Man's Severe Migraines Caused by Brain Tapeworm Infection

Jun 10, 2026 Wellness

For months, a fifty-two-year-old man endured escalating migraines that refused to yield to standard medications. The pain grew so severe and frequent that it nearly paralyzed his daily life. Medical professionals eventually ordered a critical CT scan to investigate the persistent symptoms. The imaging revealed multiple fluid-filled cysts embedded within the white matter of his brain.

Initial lab tests yielded no clear answers, leaving the medical team puzzled. However, a subsequent MRI detected dangerous edema, or excess fluid, which was dangerously increasing intracranial pressure. This discovery raised immediate red flags for a specific parasitic infection known as neurocysticercosis.
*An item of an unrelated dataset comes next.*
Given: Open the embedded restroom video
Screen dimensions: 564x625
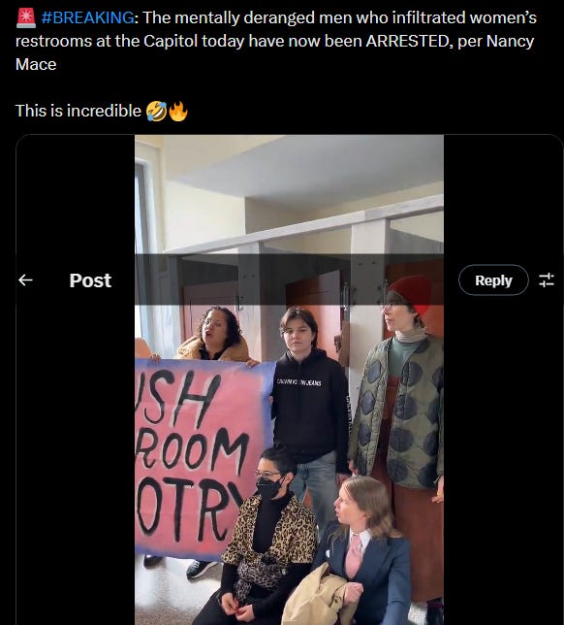Looking at the screenshot, I should [x=290, y=379].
Specialists identified this condition as an invasion by the larval form of the taenia solium, commonly called the pork tapeworm.

The parasite typically uses pigs as intermediate hosts before infecting humans. Infection occurs when people ingest cysts found in contaminated pork or fecal matter. Although this disease is endemic in many developing nations due to limited sanitation, it remains rare in the United States. Experts estimate only between 1,300 and 5,000 new cases emerge annually in the country.

The patient reported no recent international travel, noting his last trip was a cruise to the Bahamas two years prior. Despite this, the infection had clearly taken hold within his central nervous system. The clinical evidence confirmed the diagnosis, linking his debilitating headaches directly to the tapeworm. This case, recently detailed in the American Journal of Case Reports, highlights how a simple food source can trigger a life-threatening neurological crisis.

The patient denied consuming raw food but confessed to a lifelong habit of eating lightly cooked, non-crispy bacon. To address the tapeworm infection, he was prescribed a regimen of two oral medications, taken twice and three times daily respectively, over a period of two weeks. Following this treatment, the man reported a marked improvement in his headaches, and subsequent medical imaging confirmed a reduction in the fluid-filled areas within his brain.

The authors of the case report connected the patient's specific dietary choices directly to his diagnosis of neurocysticercosis. They noted that this condition is virtually nonexistent in regions where pork consumption is banned, underscoring the strong association between swine and the disease. While the illness remains prevalent in parts of Asia, Latin America, sub-Saharan Africa, and Oceania, the report acknowledged that it is rare in developed nations. However, the authors pointed out that rising immigration rates from endemic areas to developed countries have led to a significant increase in prevalence in places like the United States.

The authors offered a crucial clarification regarding the patient's symptoms: his preference for soft bacon would more likely have resulted in taeniasis, an intestinal tapeworm, rather than neurocysticercosis. Based on the patient's predilection for undercooked pork and his benign exposure history, the authors favored the theory that his brain infection was transmitted via autoinfection. This process likely occurred after he contracted taeniasis from his eating habits and subsequently failed to wash his hands properly, allowing the worm to migrate from his gastrointestinal tract to his brain through contaminated feces.

Although seizures are the typical symptom for neurocysticercosis, this patient did not experience them. The medical team emphasized that while migraines are not a common presentation of the disease and often do not prompt brain scans, changes in the frequency or character of migraines should raise concern for new pathology, as seen in this case. They urged clinicians to maintain a high index of suspicion and obtain thorough histories in patients with altered migraine patterns. The authors stressed that etiologies once considered unlikely may become probable when high-risk features, such as travel to endemic countries or specific occupational exposures, are present.